Bellavia et al. [3] divided their adult iLVNC patients into two groups, EF less than 50 % and more than 50 %. Even the normal EF and TDI values, global and apical longitudinal S values were significantly lower than the control group in patients with iLVNC. Similar to the study by Bellavia et al. [3], global longitudinal S values were significantly lower in iLVNC patients compared with the control group in our study. This indicates the impaired systolic function and deformation of LV in the longitudinal axis. We observed the decreased deformation in the longitudinal axis, especially in NC and NNC segments, and this decrease was significant. These results showed that LV systolic functions were affected in iLVNC patients.

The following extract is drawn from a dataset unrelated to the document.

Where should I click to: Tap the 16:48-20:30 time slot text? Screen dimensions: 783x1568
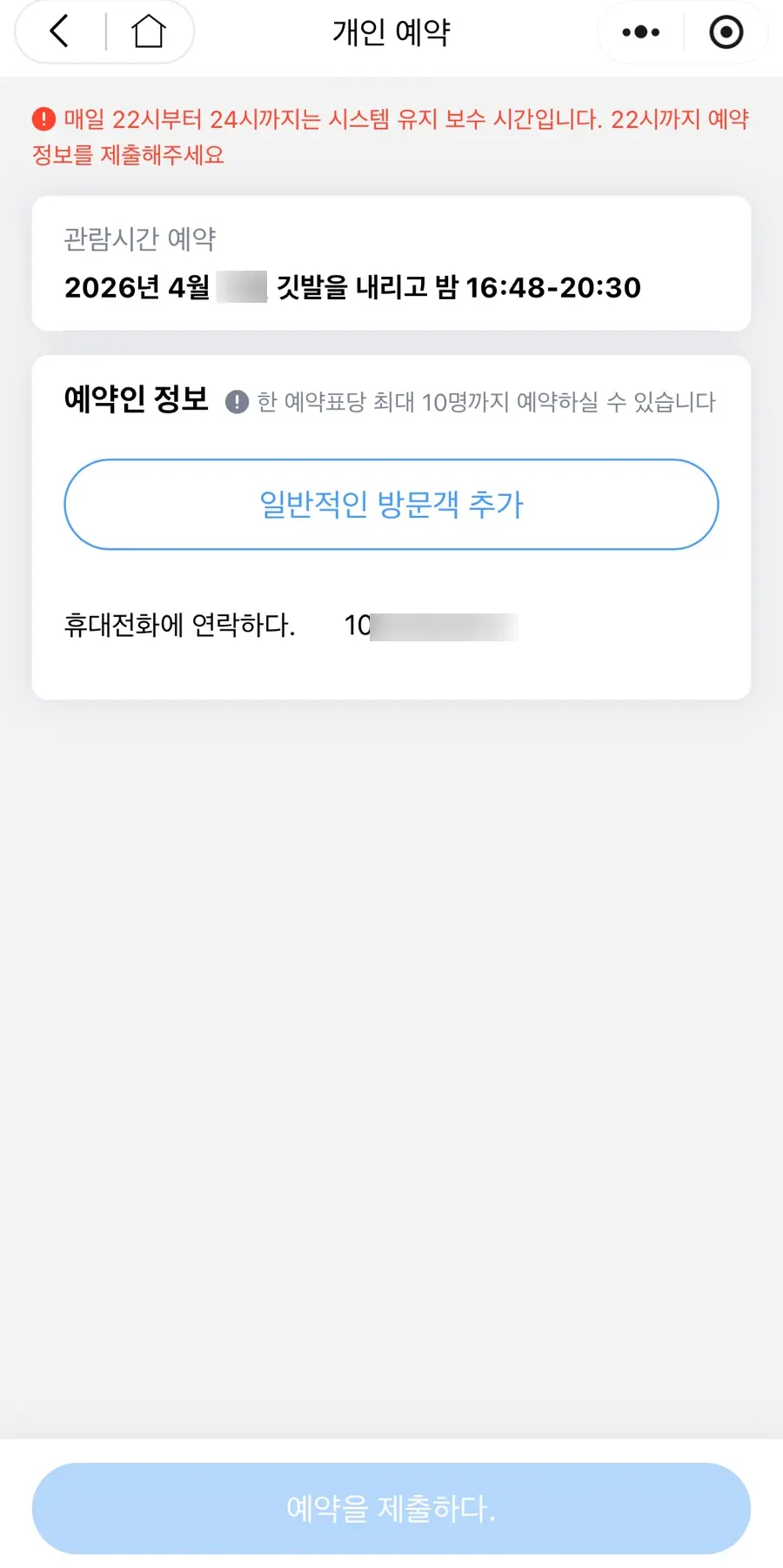[x=553, y=287]
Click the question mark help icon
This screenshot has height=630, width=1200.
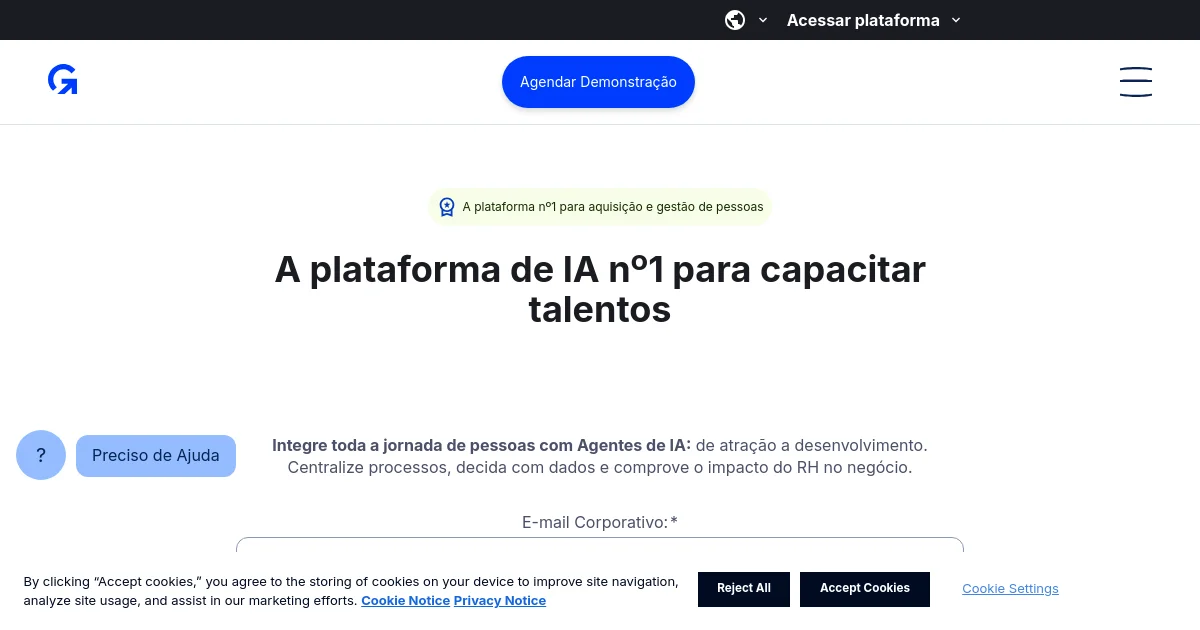click(x=41, y=455)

In the study by Koh et al. [18], the presence of heart failure in nearly all patients may explain the decrease in S and SR values in these patients. In our study, none of the patients revealed myocardial dysfunction by conventional methods. Myocardial function deteriorates with advancing age in iLVNC patients; this increases the likelihood of patients to become symptomatic. So, as shown by Bellavia et al. [3], myocardial deformation and abnormal TDI values are not surprising findings in iLVNC patients at older ages. The key point for iLVNC patients is detecting the deterioration of myocardial functions before the symptoms started. In our study more patients were evaluated, and none of our patients had myocardial dysfunction compared to the study of Koh et al. We think that the demonstration of impaired myocardial deformation at NC and NNC segments in iLVNC patients with normal LV functions by conventional methods, and impaired myocardial functions at C segment by TDI, is valuable from this perspective by our study.

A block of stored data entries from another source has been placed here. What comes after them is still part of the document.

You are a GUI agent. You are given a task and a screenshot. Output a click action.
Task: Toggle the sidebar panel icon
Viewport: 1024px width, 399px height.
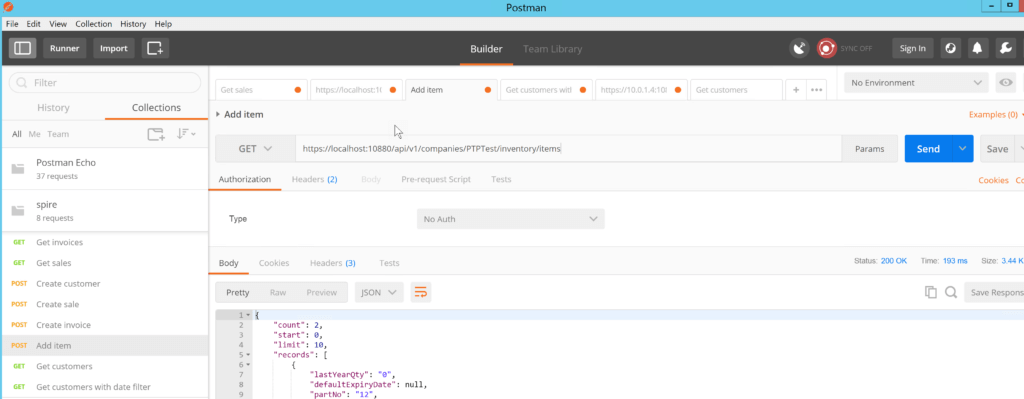(23, 48)
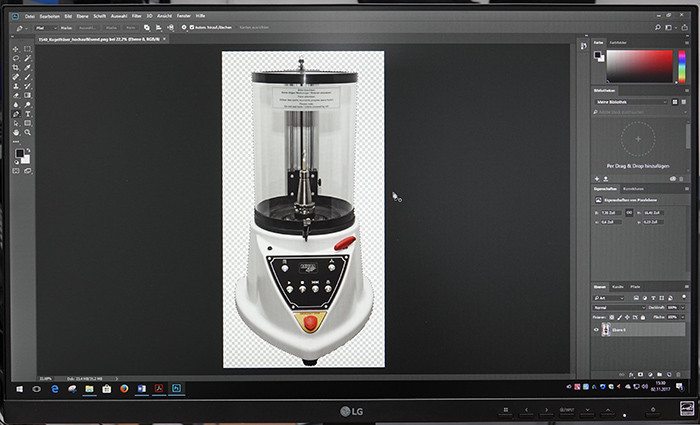Open Adobe Photoshop from Windows taskbar

coord(177,386)

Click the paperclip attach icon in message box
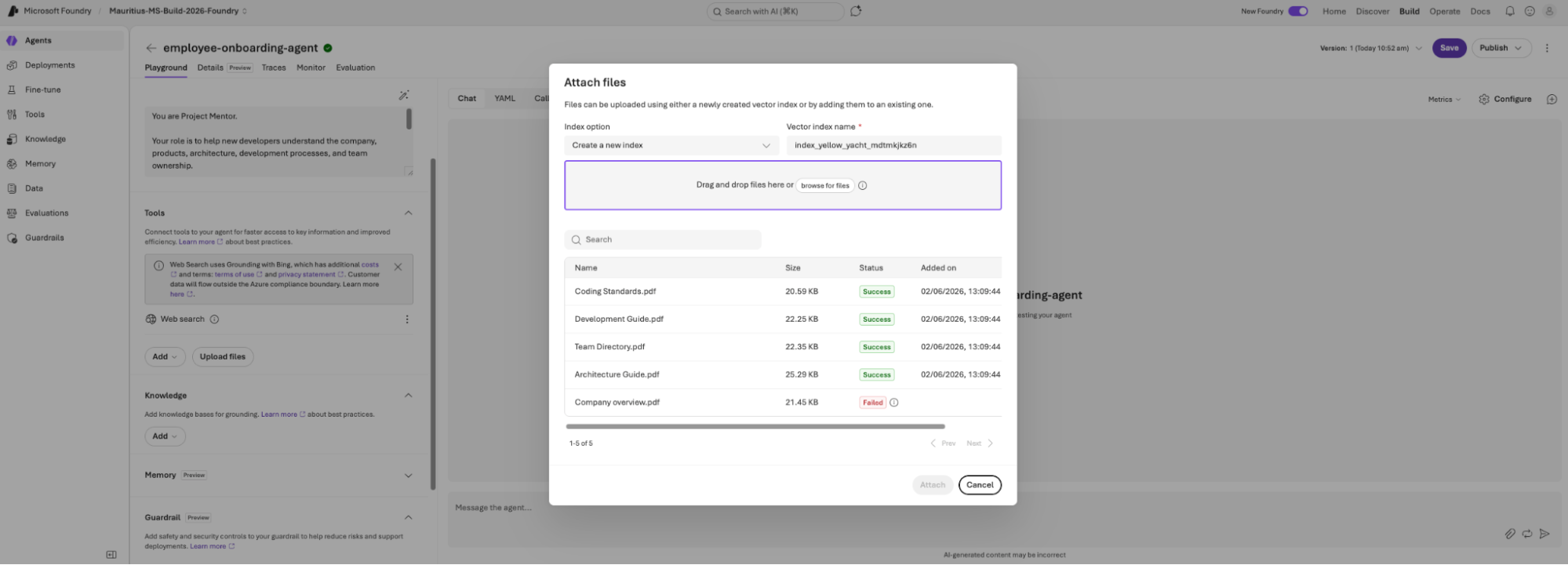coord(1510,534)
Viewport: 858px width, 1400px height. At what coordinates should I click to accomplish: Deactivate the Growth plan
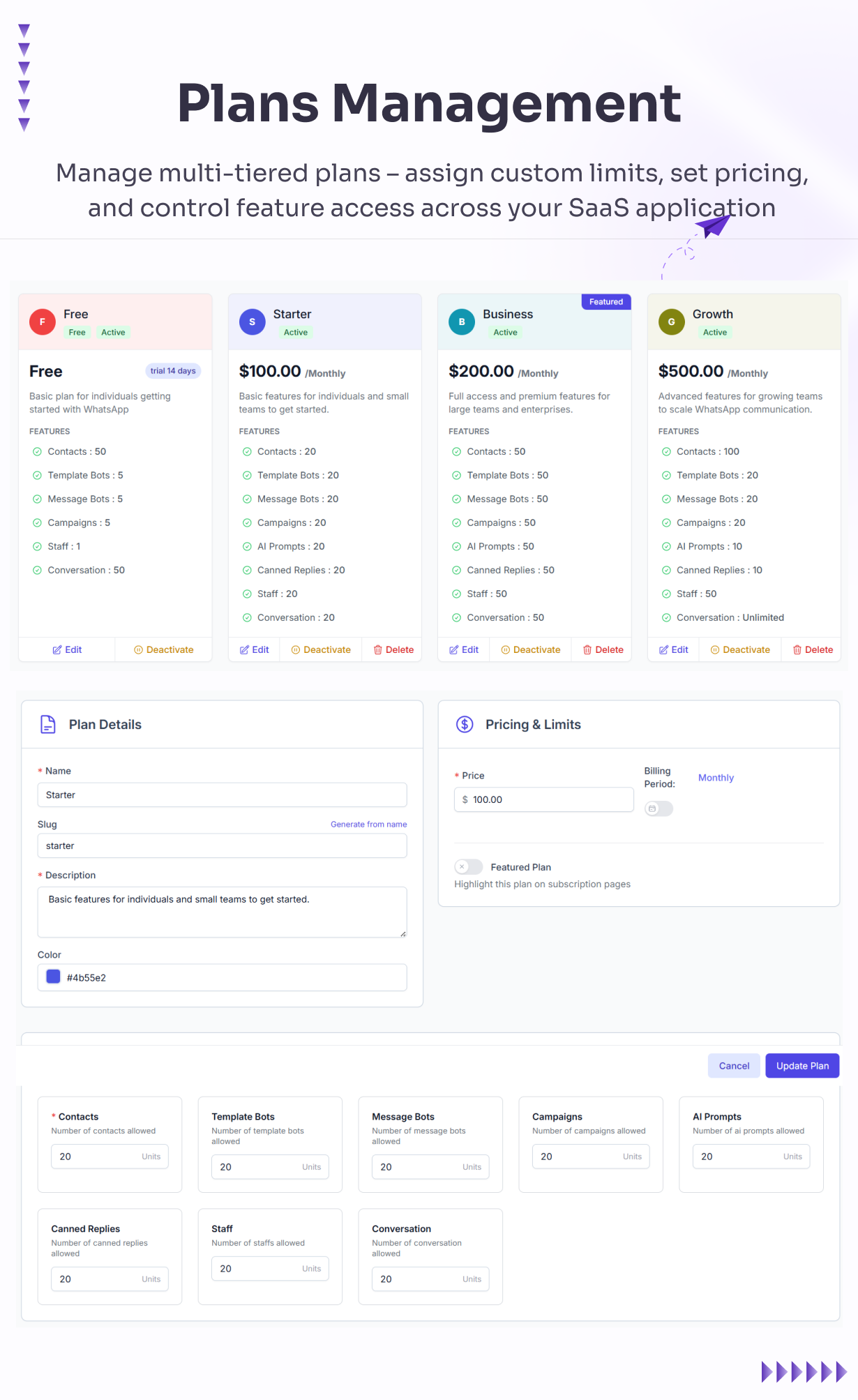pos(739,649)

In a recent study, mortality rate of patients with iLVNC was reported 6 % in the 5-year follow-up. Also, hypertrophic cardiomyopathy and restrictive cardiomyopathy cases were reported in the 2-year follow-up in the patients with iLVNC [15]. Early detection of ventricular dysfunction and arrhythmias can reduce the risk of sudden death [4]. If there is LV dysfunction by conventional echocardiography in patients with iLVNC, medical treatment for heart failure is recommended. If left ventricular dysfunction is detected early by TDI and STE and medical therapy is started at an early stage, the risk of sudden death may be reduced. However, further studies are required to support this opinion.

Limitations

We should address several limitations with regard to the present study. This was a single-center, single-ethnicity study. We did not examine intra- and interobserver variability rates. The TDI method has some limitations such that it can be affected by active and passive tissue movements, and it cannot distinguish translational movements from tethering [13, 23, 25]. During STE, frame rate of 60–80 frames/s was an unavoidable limitation in this study. Maybe these patients will never get sick, therefore a long-term follow up is essential. Despite these limitations, we feel that STE offers additional benefit to clinicians for screening and ongoing surveillance of patients with iLVNC.

Conclusion

As a result, follow up of myocardial functions with TDI and STE that has been detected as normal by conventional echocardiography will enable early detection of subclinical myocardial dysfunction of the iLVNC patients. In our study, while only NC and NNC segments S and SR values were significantly lower with STE, all of the NC, NCC and C-segments showed significant impairments in patients by TDI.